Honolulu Skyline station

Pouhala station (also known as the Waipahu Transit Center) is a Skyline metro station in Waipahu, Hawaiʻi. It opened on June 30, 2023.

In Hawaiian, "pouhala" means "pandanus post or pillar" and is the name of a former historically-important fishpond in the area and land division near Pearl Harbor, which today serves as a 70-acre wetland habitat for birds. The Hawaiian Station Name Working Group proposed Hawaiian names for the nine rail stations on the ʻEwa end of the rail system (stations west of and including Aloha Stadium) in November 2017, and HART adopted the proposed names on February 22, 2018.

== Service ==
Skyline trains run every 10 minutes.

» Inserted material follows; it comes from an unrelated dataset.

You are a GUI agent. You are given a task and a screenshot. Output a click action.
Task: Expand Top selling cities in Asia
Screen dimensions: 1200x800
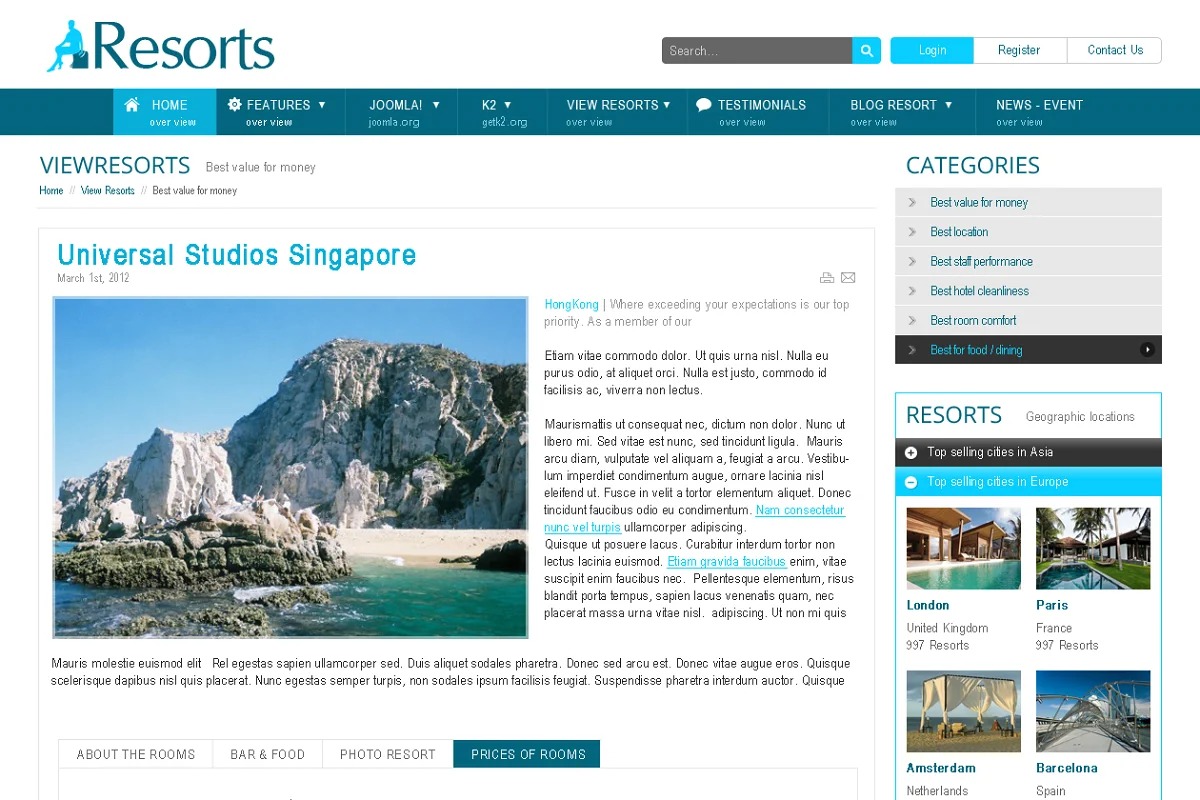[911, 453]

Service operates from 5 a.m. to 7 p.m. on weekdays and from 8 a.m. to 7 p.m. on weekends and holidays.

== Station information ==
When all 19 stations are open in 2031, Pouhala is projected to rank 10th in boardings at 3,520 per day.

The majority of riders are expected to connect to the station via TheBus and Waipahu Transit Center which was renovated in 2020. The bus transfer hub provides five bays for nearly two dozen express and regular bus routes connecting to rail line.

The Skyline Rail Operations Center is located northeast of the station.

== Surrounding area ==
The station is located near many car-focused business, including gas stations, car dealerships, and rental facilities, along with other local businesses such as the Highway Inn restaurant. The environment has been described as "not conducive to pedestrians and bicyclists".

Transit-oriented development within a half-mile radius around the station is expected to serve as a magnet for 2,370 new homes in coming years. 3.5 acres of nearby land owned by Kamehameha Schools is expected to be developed into 530 affordable-housing units and 50,000 square feet of commercial space, and a separate two-tower project named Keawalau at Waipahu is expected to begin construction in 2025.